(Data items)
§ §

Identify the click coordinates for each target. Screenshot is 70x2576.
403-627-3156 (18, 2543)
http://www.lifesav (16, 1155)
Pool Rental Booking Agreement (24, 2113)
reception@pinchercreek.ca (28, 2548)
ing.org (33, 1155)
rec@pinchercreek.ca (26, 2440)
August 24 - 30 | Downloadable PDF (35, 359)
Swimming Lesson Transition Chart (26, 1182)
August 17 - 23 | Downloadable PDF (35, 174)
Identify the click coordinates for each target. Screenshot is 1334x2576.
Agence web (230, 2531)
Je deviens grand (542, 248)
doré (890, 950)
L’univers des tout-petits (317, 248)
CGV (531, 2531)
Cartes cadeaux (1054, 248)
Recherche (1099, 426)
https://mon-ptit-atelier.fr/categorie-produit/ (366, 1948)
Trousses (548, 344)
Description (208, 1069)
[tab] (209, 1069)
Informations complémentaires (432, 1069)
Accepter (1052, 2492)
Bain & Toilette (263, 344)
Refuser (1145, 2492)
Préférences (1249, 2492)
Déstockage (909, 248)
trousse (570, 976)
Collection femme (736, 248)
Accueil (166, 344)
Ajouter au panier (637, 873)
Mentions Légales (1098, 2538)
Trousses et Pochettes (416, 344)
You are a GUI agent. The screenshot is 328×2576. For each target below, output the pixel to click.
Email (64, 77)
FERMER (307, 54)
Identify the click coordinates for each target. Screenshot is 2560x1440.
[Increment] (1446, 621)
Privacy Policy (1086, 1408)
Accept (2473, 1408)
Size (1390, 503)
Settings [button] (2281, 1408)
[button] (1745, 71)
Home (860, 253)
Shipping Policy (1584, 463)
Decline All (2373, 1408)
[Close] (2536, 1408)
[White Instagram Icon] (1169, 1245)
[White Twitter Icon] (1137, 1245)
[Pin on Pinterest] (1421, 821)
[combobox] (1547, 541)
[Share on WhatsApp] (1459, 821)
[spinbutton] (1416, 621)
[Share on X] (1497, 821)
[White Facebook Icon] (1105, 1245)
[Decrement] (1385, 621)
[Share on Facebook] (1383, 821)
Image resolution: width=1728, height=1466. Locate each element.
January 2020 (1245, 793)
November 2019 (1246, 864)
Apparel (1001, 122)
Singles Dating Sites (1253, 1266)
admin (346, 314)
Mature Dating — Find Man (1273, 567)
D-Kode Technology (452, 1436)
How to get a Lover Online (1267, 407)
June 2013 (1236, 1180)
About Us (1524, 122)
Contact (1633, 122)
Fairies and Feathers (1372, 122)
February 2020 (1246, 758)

§ §

[Problem to work on]:
Search the entries above for "White". Return every line that has it.

[Written response]:
[White Instagram Icon] (1169, 1245)
[White Twitter Icon] (1137, 1245)
[White Facebook Icon] (1105, 1245)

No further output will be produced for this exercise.